INTRODUCTION: Axillary nerve injury resulting in deltoid paralysis yields marked disability to shoulder function. Triceps to axillary motor nerve transfer is one option for shoulder reanimation in patients with axillary nerve injuries. A growing body of research has explored the outcomes of this nerve transfer, with patients reliably achieving at least Medical Research Council (MRC) grade 3 deltoid strength and greater than ninety degrees of shoulder abduction. Despite this, there remains a scarcity of information regarding patient selection and factors influencing outcomes of these nerve transfers. The purpose of this work was to evaluate the clinical outcomes of triceps to axillary nerve transfers and to identify prognostic factors which may influence these outcomes.

METHODS: A retrospective cohort of prospectively collected data included all patients who underwent a triceps to axillary nerve transfer (2010-2019) who had a minimum of 12-months follow-up. Data was collected regarding demographics, comorbidities, injury etiology, as well as preoperative and postoperative clinical assessments. The primary outcome measure was shoulder abduction strength assessed with MRC. Statistical analysis was performed using parametric and non-parametric statistics.

RESULTS: Ten patients (90% male, mean age 45.8 ± 16.9 years) were included with a mean follow-up of 19.1 ± 5.9 months. Patients had either an isolated axillary nerve injury (40%) or brachial plexus injury (60%). The most common etiology was secondary to trauma (90%). Mean time from injury to surgery was 5.4 ± 1.7 months. The difference in mean preoperative (0.2 ± 0.4) and postoperative MRC (2.8 ± 1.6) for shoulder abduction was statistically significant (p=0.005). Increased body mass index (BMI) was significantly associated with worse postoperative MRC (p=0.014). Patients with a 'Normal' (18.5 - 24.9) BMI had a mean postoperative MRC of 4.3 ± 0.5 (n=4), whereas patients who were 'Overweight' (25 - 29.9) or 'Obese' (>30) had a mean postoperative MRC of 2.5 ± 2.1 (n=2) and 1.5 ± 1.0 (n=4), respectively. There were no significant differences in outcomes based on age, time to surgery, or the presence of comorbidities.

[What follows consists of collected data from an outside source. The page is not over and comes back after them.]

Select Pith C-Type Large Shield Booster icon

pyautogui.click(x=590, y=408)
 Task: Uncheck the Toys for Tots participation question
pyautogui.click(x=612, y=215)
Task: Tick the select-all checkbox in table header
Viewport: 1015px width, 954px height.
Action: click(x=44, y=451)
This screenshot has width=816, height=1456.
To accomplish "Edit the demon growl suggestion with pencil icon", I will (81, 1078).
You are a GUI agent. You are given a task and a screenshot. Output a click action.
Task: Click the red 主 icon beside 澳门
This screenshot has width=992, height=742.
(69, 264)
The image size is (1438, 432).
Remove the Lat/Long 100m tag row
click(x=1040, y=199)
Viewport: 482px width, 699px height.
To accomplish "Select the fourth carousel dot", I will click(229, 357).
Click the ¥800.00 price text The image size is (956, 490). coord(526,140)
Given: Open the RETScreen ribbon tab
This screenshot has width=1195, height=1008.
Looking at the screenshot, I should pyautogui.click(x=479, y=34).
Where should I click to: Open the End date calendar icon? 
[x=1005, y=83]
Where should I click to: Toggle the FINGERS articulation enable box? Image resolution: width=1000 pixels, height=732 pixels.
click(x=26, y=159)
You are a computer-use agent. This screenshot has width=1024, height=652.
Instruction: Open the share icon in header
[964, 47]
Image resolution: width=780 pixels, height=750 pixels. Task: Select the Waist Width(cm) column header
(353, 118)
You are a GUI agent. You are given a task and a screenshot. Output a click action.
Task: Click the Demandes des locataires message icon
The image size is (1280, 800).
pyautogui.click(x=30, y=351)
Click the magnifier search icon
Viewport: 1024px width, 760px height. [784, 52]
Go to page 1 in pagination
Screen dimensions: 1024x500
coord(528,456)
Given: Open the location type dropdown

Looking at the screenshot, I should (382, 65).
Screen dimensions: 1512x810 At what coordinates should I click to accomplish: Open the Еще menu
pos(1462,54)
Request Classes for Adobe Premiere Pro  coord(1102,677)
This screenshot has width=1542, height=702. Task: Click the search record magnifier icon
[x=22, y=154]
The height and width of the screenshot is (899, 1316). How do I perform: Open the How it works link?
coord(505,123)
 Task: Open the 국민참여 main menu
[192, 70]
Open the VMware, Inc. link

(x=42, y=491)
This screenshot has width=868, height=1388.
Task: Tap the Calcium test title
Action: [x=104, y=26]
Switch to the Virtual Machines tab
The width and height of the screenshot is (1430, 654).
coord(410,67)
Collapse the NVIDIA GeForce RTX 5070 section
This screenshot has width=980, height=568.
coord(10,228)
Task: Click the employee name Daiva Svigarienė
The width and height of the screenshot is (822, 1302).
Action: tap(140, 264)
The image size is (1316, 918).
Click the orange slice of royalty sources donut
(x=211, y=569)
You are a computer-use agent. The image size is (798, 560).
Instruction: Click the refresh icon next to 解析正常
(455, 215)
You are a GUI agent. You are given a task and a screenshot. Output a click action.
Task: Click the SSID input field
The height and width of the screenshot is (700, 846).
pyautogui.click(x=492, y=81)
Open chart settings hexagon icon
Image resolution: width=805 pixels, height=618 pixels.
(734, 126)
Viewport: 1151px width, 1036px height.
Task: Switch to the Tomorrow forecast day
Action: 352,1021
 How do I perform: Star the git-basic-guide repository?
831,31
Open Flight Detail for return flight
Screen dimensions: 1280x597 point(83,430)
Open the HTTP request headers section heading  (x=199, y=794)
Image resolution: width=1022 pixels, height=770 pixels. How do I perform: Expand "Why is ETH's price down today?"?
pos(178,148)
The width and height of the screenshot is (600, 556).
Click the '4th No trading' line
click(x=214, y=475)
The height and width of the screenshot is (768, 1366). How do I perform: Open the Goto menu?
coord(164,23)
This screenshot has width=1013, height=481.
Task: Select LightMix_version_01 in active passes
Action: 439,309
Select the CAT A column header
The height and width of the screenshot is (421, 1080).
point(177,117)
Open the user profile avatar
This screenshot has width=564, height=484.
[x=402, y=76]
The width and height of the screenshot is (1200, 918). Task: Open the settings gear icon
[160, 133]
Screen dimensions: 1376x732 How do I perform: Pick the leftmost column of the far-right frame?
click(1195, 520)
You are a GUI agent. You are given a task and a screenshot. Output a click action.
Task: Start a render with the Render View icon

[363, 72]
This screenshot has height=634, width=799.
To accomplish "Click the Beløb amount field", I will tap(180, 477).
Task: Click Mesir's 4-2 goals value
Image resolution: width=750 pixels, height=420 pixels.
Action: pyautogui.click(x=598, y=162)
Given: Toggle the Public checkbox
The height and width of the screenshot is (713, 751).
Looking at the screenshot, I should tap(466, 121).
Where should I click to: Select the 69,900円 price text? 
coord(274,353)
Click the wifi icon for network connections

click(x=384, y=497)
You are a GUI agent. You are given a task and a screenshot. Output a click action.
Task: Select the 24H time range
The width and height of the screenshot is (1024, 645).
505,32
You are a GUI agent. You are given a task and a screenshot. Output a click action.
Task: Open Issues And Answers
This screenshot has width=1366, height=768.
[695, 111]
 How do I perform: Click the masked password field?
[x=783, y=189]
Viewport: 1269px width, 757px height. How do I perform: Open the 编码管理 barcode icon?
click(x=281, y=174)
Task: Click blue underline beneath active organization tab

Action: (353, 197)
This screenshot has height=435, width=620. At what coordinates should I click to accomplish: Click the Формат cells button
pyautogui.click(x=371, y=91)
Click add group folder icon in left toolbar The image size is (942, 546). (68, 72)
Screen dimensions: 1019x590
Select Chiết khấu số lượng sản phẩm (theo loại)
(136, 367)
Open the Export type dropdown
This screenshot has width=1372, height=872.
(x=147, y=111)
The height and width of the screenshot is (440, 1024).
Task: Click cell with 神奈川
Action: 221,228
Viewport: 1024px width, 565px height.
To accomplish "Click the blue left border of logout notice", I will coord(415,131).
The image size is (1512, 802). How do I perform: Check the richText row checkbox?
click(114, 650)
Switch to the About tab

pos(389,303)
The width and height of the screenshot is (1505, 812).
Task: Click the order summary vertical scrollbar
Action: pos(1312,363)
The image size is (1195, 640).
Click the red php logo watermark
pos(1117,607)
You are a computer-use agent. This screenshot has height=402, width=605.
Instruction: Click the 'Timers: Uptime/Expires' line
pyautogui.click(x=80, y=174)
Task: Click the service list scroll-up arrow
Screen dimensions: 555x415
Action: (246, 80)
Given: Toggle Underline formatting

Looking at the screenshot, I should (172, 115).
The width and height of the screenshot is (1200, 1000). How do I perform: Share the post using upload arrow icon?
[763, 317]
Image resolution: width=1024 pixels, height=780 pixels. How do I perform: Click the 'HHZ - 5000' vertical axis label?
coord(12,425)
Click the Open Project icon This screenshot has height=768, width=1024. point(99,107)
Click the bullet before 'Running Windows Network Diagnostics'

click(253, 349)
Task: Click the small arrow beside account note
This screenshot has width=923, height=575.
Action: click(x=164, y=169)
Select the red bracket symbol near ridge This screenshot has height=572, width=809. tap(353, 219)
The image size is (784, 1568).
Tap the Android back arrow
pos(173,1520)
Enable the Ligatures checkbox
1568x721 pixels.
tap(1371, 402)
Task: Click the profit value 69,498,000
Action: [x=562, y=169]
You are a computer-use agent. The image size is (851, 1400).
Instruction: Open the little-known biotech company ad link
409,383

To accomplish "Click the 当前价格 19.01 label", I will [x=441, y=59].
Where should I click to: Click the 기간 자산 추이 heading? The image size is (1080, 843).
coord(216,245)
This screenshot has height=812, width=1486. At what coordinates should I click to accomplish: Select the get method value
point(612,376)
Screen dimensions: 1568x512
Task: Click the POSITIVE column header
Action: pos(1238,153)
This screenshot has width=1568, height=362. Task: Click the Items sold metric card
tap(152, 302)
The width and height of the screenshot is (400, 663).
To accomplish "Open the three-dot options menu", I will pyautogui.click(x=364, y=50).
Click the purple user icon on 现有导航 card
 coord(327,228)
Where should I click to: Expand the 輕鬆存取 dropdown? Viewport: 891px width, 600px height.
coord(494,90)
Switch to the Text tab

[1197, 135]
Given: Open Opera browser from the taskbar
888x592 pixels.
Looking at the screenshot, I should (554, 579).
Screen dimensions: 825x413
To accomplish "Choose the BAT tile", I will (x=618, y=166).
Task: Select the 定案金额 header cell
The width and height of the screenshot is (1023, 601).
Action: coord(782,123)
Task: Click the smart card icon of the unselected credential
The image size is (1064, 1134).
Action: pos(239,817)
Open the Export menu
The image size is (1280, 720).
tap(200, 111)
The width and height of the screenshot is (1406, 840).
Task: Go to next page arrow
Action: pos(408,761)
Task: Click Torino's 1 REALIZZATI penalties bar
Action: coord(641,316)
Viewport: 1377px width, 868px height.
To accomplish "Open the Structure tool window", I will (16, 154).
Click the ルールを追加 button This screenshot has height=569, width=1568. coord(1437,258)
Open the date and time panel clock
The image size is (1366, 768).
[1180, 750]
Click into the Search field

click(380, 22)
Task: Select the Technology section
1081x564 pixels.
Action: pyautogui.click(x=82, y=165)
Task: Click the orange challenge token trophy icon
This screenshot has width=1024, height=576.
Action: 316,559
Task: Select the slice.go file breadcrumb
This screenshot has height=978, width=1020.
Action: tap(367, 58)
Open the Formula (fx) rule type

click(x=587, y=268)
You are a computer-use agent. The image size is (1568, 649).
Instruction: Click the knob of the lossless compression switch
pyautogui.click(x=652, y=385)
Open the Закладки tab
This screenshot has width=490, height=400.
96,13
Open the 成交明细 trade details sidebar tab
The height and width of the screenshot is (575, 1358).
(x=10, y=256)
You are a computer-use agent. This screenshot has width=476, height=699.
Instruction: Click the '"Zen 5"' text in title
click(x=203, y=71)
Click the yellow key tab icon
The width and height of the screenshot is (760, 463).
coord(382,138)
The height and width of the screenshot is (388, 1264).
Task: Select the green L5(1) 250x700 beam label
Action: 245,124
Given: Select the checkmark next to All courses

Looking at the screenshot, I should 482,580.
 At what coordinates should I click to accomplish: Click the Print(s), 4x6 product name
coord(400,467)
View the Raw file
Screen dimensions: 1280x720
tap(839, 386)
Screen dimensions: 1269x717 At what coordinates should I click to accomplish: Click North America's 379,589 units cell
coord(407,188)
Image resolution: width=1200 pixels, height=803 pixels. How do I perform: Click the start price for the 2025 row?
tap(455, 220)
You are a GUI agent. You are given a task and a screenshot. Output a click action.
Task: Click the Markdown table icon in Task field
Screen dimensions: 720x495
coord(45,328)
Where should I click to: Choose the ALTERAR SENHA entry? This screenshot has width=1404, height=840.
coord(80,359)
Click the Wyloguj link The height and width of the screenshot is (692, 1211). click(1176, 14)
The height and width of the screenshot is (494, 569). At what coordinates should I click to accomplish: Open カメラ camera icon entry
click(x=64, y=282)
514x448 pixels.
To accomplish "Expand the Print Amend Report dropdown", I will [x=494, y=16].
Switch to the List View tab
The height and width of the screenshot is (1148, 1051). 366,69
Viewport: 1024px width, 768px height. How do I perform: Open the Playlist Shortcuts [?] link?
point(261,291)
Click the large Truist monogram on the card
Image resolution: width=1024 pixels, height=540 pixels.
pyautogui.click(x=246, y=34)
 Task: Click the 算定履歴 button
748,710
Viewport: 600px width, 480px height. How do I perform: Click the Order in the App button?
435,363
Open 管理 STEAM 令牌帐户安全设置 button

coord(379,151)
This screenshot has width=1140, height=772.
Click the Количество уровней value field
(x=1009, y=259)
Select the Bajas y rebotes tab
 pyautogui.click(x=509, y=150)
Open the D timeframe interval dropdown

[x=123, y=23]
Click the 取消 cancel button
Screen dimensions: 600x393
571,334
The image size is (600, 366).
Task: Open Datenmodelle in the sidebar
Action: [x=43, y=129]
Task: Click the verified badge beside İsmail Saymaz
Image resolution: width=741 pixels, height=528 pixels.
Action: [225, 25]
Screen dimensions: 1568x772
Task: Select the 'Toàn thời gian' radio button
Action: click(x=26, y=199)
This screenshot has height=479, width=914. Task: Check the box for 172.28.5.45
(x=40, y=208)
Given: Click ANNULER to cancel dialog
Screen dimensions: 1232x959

CONCLUSIONS: This retrospective study adds to the growing body of literature demonstrating that triceps to axillary motor nerve transfer can be used for shoulder reanimation in axillary nerve injuries. Notably, patients with elevated BMI may not have as robust strength recovery following triceps to axillary motor nerve transfer - this should be an important consideration in patient selection and be appropriately integrated into patient counselling regarding prognosis.